Si la creatividad no solo es un don sino una forma de poder, entonces -así como “el poder tiende a corromper”, como dijo lord Acton- los humanos pueden verse tentados a hacer un mal uso de ella.
De hecho, podría discutir con lord Acton sobre si el poder es inherentemente corrupto, pero sé, gracias a la extensa investigación sobre el tema, que tener poder sobre otros sin duda puede estar correlacionado con un comportamiento poco ético, como hacer trampa.
Un rasgo de personalidad que vincula el poder creativo y la deshonestidad es el propio narcisismo.
En la autobiografía de Dalí de 1942 -que un asqueado George Orwell llamó más tarde “un acto de striptease realizado en luz rosa”- el showman surrealista se diagnosticaba con orgullo como narcisista, un juicio que cualquiera que tenga incluso una familiaridad pasajera con su vida encontrará difícil de refutar.
De hecho, el narcisismo está fuertemente correlacionado con muchas medidas de creatividad, así como con comportamientos poco éticos.
Las personas egocéntricas descubren que esta cualidad les ayuda a aprovechar su potencial creativo.

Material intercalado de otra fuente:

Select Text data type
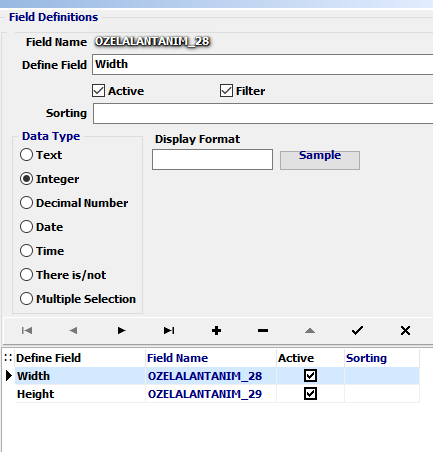Viewport: 433px width, 452px height. pos(26,155)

Pero este mismo egocentrismo también suele volverlos egoístas y dispuestos a tomar atajos nada éticos para beneficiarse.
Sin duda, esto es un riesgo para las personas con poder creativo. Pero para los que resisten sus impulsos narcisistas y utilizan su creatividad para el bien de los demás, el resultado seguramente será ético.
Una forma de garantizar que estás utilizando tu poder creativo de manera ética toma prestada la técnica estándar de un emprendedor al someter cada decisión a una lista de verificación de condiciones.
Por ejemplo, una pequeña startup podría mantenerse enfocada en su misión asegurándose de que cualquier nueva oportunidad sea: 1) sostenible; 2) escalable; y 3) potencialmente rentable.
De manera análoga, utilizó un algoritmo ordenado para mi trabajo creativo (como esta columna) para garantizar que cumpla mis estándares éticos: 1) glorificar lo divino; 2) elevar a los demás; y 3) ser interesante para mí. Si un determinado trabajo solo cumple el punto 1, o 1 y 2, igual sigo adelante; pero si no los cumple, no continuaré bajo ninguna circunstancia.
La idea de establecer esos criterios es evitar que participe en un trabajo creativo que sea sarcástico, hiriente o indecente.
Lo que recomiendo: incluso si no te consideras “un creativo”, puedes utilizar este enfoque para hacer tu propio algoritmo de servicio ético y amor por los demás.
Dalí utilizó su prodigiosa creatividad para amplificar su propio prestigio, fama y riqueza. Su vida y obra estuvieron marcadas por el egoísmo, el comportamiento manipulador y las relaciones arruinadas.
Según todos los relatos, eso no terminó bien: en el momento de su muerte, estaba sumido en una depresión y alejado de los demás. A pesar de su evidente genio, Dalí no es alguien a quien emular en sus propios esfuerzos creativos, artísticos o de otro tipo.
Un modelo que prefiero es el antepasado catalán de Dalí, el arquitecto modernista Antoni Gaudí, que diseñó la hermosa basílica de la Sagrada Familia de Barcelona.
Católico, profundamente religioso, dedicó esta y otras obras a glorificar a Dios y enaltecer a las personas que las veían y usaban; El Vaticano está considerando el caso de la canonización de Gaudí.
Incluso Dalí admiraba y elogiaba las extraordinarias creaciones de Gaudí, pero siendo Dalí, no pudo resistirse a inyectar un pequeño y desagradable golpe dentro de sus elogios: “Los que no han probado su mal gusto magníficamente creativo son traidores”.